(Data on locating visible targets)
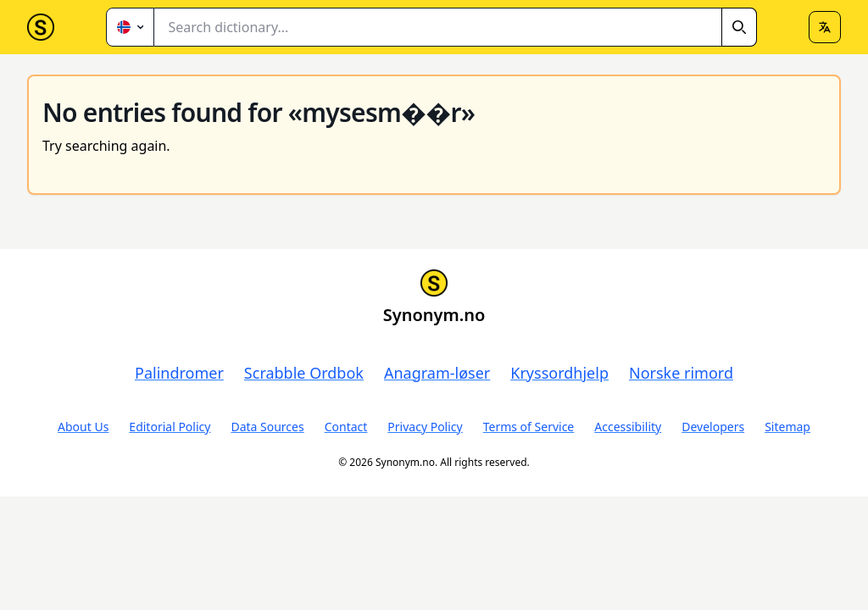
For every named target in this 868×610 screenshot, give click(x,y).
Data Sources (267, 426)
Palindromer (179, 373)
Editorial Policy (170, 426)
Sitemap (787, 426)
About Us (83, 426)
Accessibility (627, 426)
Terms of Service (529, 426)
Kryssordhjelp (559, 373)
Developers (713, 426)
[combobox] (455, 27)
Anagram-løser (437, 373)
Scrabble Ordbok (303, 373)
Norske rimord (681, 373)
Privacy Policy (425, 426)
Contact (346, 426)
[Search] (739, 27)
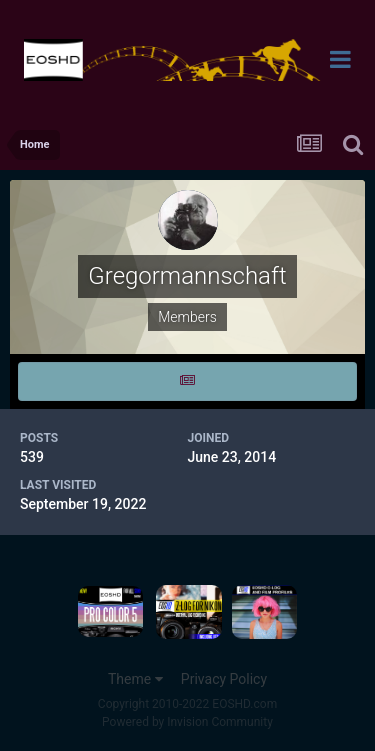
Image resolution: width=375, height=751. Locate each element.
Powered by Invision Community (187, 722)
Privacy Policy (224, 679)
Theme (135, 679)
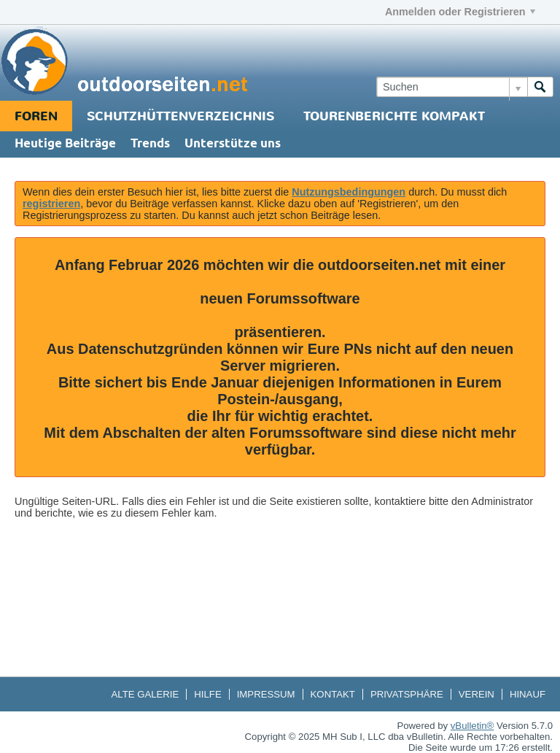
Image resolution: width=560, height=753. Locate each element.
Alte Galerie (144, 694)
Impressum (266, 694)
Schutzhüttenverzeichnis (180, 116)
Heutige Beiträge (65, 144)
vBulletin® (472, 725)
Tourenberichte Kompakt (394, 116)
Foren (36, 116)
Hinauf (527, 694)
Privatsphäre (407, 694)
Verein (476, 694)
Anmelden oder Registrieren (460, 12)
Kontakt (332, 694)
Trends (150, 144)
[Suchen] (451, 87)
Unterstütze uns (233, 144)
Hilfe (207, 694)
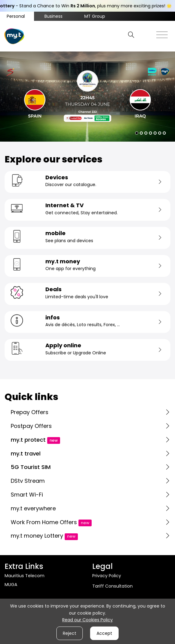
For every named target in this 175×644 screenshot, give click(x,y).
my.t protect (35, 440)
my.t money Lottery (44, 536)
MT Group (95, 16)
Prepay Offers (29, 412)
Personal (16, 16)
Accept (104, 633)
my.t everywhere (33, 508)
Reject (70, 633)
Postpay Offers (31, 426)
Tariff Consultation (112, 586)
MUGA (11, 585)
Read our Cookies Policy (87, 620)
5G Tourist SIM (31, 467)
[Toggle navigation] (162, 33)
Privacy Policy (107, 576)
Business (53, 16)
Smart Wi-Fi (27, 494)
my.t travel (25, 453)
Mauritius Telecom (25, 576)
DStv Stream (28, 481)
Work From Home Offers (51, 522)
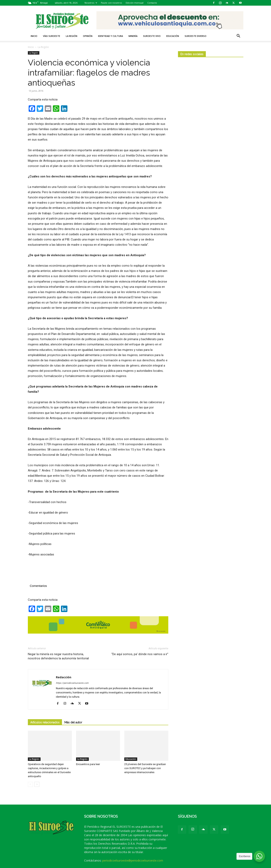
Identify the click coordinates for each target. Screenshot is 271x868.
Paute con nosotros (111, 3)
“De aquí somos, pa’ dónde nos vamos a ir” (140, 654)
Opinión (88, 36)
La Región (72, 36)
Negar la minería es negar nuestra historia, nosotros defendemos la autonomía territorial (58, 656)
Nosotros (91, 3)
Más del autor (73, 722)
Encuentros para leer (88, 764)
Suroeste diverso (195, 36)
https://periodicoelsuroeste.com (72, 683)
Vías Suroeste (51, 36)
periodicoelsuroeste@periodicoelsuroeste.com (133, 860)
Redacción (63, 677)
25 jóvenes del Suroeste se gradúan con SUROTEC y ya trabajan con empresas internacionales (145, 768)
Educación (172, 36)
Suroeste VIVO (152, 36)
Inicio (34, 36)
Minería (133, 36)
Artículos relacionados (45, 722)
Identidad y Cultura (110, 36)
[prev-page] (30, 784)
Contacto (152, 3)
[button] (238, 36)
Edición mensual (135, 3)
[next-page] (37, 784)
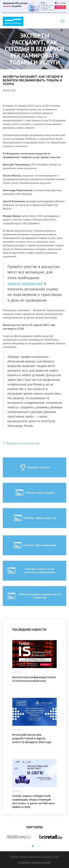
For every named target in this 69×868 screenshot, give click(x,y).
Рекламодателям (41, 862)
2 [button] (30, 846)
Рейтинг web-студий (34, 493)
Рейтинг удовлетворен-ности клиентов (34, 596)
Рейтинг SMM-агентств (34, 518)
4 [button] (36, 846)
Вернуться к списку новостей (23, 443)
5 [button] (39, 846)
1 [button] (26, 846)
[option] (19, 837)
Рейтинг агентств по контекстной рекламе (31, 570)
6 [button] (43, 846)
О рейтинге (25, 862)
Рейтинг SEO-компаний (35, 545)
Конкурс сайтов (34, 467)
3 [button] (33, 846)
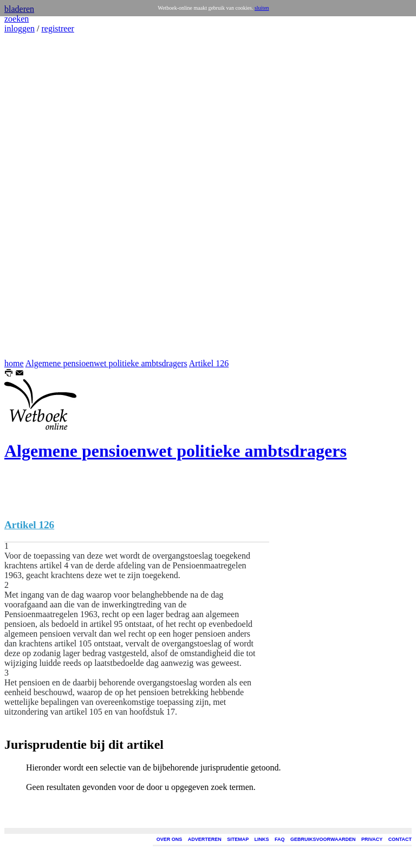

• Goal of the exercise
Turn all the lines above into a numbered list, omitting blank lines and leaving out the pictures.

• Exercise output
1. For every named target in this 868×610 screenshot, give click(x,y).
2. Data Sources (267, 426)
3. Palindromer (179, 373)
4. Editorial Policy (170, 426)
5. Sitemap (787, 426)
6. About Us (83, 426)
7. Accessibility (627, 426)
8. Terms of Service (529, 426)
9. Kryssordhjelp (559, 373)
10. Developers (713, 426)
11. [combobox] (455, 27)
12. Anagram-løser (437, 373)
13. Scrabble Ordbok (303, 373)
14. Norske rimord (681, 373)
15. Privacy Policy (425, 426)
16. Contact (346, 426)
17. [Search] (739, 27)
18. Image resolution: width=375, height=751. Locate each element.
19. Powered by Invision Community (187, 722)
20. Privacy Policy (224, 679)
21. Theme (135, 679)
22. Image resolution: width=560, height=753. Locate each element.
23. Alte Galerie (144, 694)
24. Impressum (266, 694)
25. Schutzhüttenverzeichnis (180, 116)
26. Heutige Beiträge (65, 144)
27. vBulletin® (472, 725)
28. Tourenberichte Kompakt (394, 116)
29. Foren (36, 116)
30. Hinauf (527, 694)
31. Privatsphäre (407, 694)
32. Verein (476, 694)
33. Anmelden oder Registrieren (460, 12)
34. Kontakt (332, 694)
35. Trends (150, 144)
36. [Suchen] (451, 87)
37. Unterstütze uns (233, 144)
38. Hilfe (207, 694)
39. For every named target in this 175×644 screenshot, give click(x,y).
40. my.t protect (35, 440)
41. my.t money Lottery (44, 536)
42. MT Group (95, 16)
43. Prepay Offers (29, 412)
44. Personal (16, 16)
45. Accept (104, 633)
46. my.t everywhere (33, 508)
47. Reject (70, 633)
48. Postpay Offers (31, 426)
49. Tariff Consultation (112, 586)
50. MUGA (11, 585)
51. Read our Cookies Policy (87, 620)
52. 5G Tourist SIM (31, 467)
53. [Toggle navigation] (162, 33)
54. Privacy Policy (107, 576)
55. Business (53, 16)
56. Smart Wi-Fi (27, 494)
57. my.t travel (25, 453)
58. Mauritius Telecom (25, 576)
59. DStv Stream (28, 481)
60. Work From Home Offers (51, 522)
61. Identify the click coordinates for each target. Screenshot is 271x868.
62. Paute con nosotros (111, 3)
63. “De aquí somos, pa’ dónde nos vamos a ir” (140, 654)
64. Opinión (88, 36)
65. La Región (72, 36)
66. Negar la minería es negar nuestra historia, nosotros defendemos la autonomía territorial (58, 656)
67. Nosotros (91, 3)
68. Más del autor (73, 722)
69. Encuentros para leer (88, 764)
70. Suroeste diverso (195, 36)
71. https://periodicoelsuroeste.com (72, 683)
72. Vías Suroeste (51, 36)
73. periodicoelsuroeste@periodicoelsuroeste.com (133, 860)
74. Redacción (63, 677)
75. 25 jóvenes del Suroeste se gradúan con SUROTEC y ya trabajan con empresas internacionales (145, 768)
76. Educación (172, 36)
77. Suroeste VIVO (152, 36)
78. Inicio (34, 36)
79. Minería (133, 36)
80. Artículos relacionados (45, 722)
81. Identidad y Cultura (110, 36)
82. [prev-page] (30, 784)
83. Contacto (152, 3)
84. [button] (238, 36)
85. Edición mensual (135, 3)
86. [next-page] (37, 784)
87. For every named target in this 69×868 screenshot, give click(x,y).
88. Рекламодателям (41, 862)
89. 2 [button] (30, 846)
90. Рейтинг web-студий (34, 493)
91. Рейтинг удовлетворен-ности клиентов (34, 596)
92. Рейтинг SMM-агентств (34, 518)
93. 4 [button] (36, 846)
94. Вернуться к списку новостей (23, 443)
95. 5 [button] (39, 846)
96. 1 [button] (26, 846)
97. [option] (19, 837)
98. Рейтинг агентств по контекстной рекламе (31, 570)
99. 6 [button] (43, 846)
100. О рейтинге (25, 862)
101. Рейтинг SEO-компаний (35, 545)
102. Конкурс сайтов (34, 467)
103. 3 [button] (33, 846)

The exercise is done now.